The etching is ultrathin, to a depth of 50 to 90 micrometers, or 5 percent of the shell’s thickness. The imprint cannot be altered without breaking the shell, Mr. Parker said, in contrast to Europe, where ink is used to apply expiration dates on eggs.
“Ink is alcohol dye, so it can be wiped off. And ink splatters,” he said.
•A similar process to EggFusion’s has been used on a limited scale in the United States with fruits and vegetables, but mostly for replacing the price stickers used by grocers to track inventory and ring up an order.
It is not clear how commonly old eggs are placed in new cartons to appear fresher than they are. Repackaging is illegal, said Al Pope, president of the United Egg Producers industry group, and he says he believes it is rarely done. However, “If a consumer feels that having a date on the egg has some value, then it’s up to the consumer,” he said. “We believe in choices.”
Shaun M. Emerson, EggFusion’s chief executive, said: “I’m not sure you could ever know” how often repackaging old eggs occurs.
EggFusion has technicians assigned to each egg plant, and it owns the equipment and the freshness data, to ensure that no tampering occurs, the company’s executives said.
The eggs also carry a code that can be checked on a Web site, www.myfreshegg.com, to find out where the egg originated, the date it left the plant and the names of the distributor and retailer.

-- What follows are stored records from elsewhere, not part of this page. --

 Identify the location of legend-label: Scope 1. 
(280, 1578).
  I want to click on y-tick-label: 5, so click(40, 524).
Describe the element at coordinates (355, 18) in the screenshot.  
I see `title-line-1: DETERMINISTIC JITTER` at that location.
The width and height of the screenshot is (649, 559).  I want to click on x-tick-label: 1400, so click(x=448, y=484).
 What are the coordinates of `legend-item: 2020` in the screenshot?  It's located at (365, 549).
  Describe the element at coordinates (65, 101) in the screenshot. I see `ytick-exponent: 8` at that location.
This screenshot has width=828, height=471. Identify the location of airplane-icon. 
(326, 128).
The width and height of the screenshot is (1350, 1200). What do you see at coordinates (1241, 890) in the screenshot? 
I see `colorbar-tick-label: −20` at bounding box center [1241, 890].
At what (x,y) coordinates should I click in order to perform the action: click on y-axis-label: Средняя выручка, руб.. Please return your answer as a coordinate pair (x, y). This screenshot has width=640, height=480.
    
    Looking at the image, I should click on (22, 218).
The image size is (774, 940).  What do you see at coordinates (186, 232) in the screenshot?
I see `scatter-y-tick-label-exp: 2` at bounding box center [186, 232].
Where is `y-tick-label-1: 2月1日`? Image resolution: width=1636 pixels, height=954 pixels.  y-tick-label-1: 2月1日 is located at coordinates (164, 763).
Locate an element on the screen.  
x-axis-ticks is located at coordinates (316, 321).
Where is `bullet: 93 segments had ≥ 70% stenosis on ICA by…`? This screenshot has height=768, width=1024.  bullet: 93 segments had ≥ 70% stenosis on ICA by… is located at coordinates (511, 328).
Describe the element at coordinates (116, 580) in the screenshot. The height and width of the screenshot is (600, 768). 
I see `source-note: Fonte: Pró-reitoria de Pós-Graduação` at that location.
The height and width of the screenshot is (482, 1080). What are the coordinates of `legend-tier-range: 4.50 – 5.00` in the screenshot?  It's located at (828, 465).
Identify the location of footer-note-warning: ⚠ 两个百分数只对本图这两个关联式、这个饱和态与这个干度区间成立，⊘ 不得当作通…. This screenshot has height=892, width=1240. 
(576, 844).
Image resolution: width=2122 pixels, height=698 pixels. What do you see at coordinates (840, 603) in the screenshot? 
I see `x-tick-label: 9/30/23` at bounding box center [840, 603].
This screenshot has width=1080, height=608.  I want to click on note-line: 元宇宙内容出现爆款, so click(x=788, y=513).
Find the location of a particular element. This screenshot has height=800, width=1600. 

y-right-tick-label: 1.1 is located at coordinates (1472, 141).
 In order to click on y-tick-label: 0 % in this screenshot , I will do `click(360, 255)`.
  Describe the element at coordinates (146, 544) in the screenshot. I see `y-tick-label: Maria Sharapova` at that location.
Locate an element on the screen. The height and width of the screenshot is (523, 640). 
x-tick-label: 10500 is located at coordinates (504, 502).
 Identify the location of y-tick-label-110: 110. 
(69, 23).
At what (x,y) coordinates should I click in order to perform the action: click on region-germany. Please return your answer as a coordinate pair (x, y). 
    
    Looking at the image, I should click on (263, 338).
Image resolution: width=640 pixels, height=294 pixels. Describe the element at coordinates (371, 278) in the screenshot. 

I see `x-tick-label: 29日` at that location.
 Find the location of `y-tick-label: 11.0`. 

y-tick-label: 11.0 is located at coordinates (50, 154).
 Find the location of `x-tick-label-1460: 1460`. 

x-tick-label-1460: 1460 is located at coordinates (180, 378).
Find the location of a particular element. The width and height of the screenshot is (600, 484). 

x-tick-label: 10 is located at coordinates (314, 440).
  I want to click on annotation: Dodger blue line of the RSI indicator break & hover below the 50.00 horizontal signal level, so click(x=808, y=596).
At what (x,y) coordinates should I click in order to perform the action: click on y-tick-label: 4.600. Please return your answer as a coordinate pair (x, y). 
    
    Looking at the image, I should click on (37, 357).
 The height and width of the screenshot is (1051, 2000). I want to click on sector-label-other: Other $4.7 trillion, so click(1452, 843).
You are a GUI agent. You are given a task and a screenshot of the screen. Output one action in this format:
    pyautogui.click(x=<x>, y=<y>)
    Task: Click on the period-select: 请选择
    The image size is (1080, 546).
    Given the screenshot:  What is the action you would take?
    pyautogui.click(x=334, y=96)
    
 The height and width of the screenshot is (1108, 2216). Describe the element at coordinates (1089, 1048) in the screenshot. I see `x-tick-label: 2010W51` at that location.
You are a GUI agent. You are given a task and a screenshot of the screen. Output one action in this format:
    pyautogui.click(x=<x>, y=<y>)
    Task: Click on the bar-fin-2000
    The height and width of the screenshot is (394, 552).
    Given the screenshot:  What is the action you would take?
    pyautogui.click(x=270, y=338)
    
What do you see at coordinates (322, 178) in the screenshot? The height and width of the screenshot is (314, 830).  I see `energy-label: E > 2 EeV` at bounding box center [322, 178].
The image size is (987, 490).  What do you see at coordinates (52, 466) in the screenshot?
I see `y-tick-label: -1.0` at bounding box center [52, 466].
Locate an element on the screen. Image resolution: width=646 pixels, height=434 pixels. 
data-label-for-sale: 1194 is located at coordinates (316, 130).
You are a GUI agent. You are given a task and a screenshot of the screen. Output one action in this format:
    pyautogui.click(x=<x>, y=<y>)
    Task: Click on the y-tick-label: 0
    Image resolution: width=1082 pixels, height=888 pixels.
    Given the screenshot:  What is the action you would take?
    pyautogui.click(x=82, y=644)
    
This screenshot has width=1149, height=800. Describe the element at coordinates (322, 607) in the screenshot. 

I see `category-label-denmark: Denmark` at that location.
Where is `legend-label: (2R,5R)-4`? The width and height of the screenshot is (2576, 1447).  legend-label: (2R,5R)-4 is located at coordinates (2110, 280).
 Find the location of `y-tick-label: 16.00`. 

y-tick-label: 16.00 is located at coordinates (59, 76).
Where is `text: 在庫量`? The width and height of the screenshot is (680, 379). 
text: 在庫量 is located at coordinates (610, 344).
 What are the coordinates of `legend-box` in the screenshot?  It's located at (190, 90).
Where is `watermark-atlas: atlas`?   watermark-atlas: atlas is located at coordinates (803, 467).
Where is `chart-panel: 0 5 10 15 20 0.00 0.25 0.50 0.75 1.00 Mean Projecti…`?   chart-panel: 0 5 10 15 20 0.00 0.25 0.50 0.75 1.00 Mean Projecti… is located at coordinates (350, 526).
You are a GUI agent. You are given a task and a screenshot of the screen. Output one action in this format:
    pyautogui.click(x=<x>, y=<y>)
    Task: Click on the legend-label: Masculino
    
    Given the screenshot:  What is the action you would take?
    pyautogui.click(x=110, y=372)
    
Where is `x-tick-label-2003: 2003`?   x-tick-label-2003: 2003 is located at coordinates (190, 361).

Both Radlo and A.& P. pay for the etchings — they will not say how much — but because A.& P.’s eggs will carry the CBS ads, it will also share in the ad revenue. But is egg-vertising an idea with staying power, or will the novelty expire after a few dozen bad puns?
“At this point it’s too early to tell,” Mr. Schweitzer of CBS acknowledges. “I think it’s like you know good ideas when you see them.”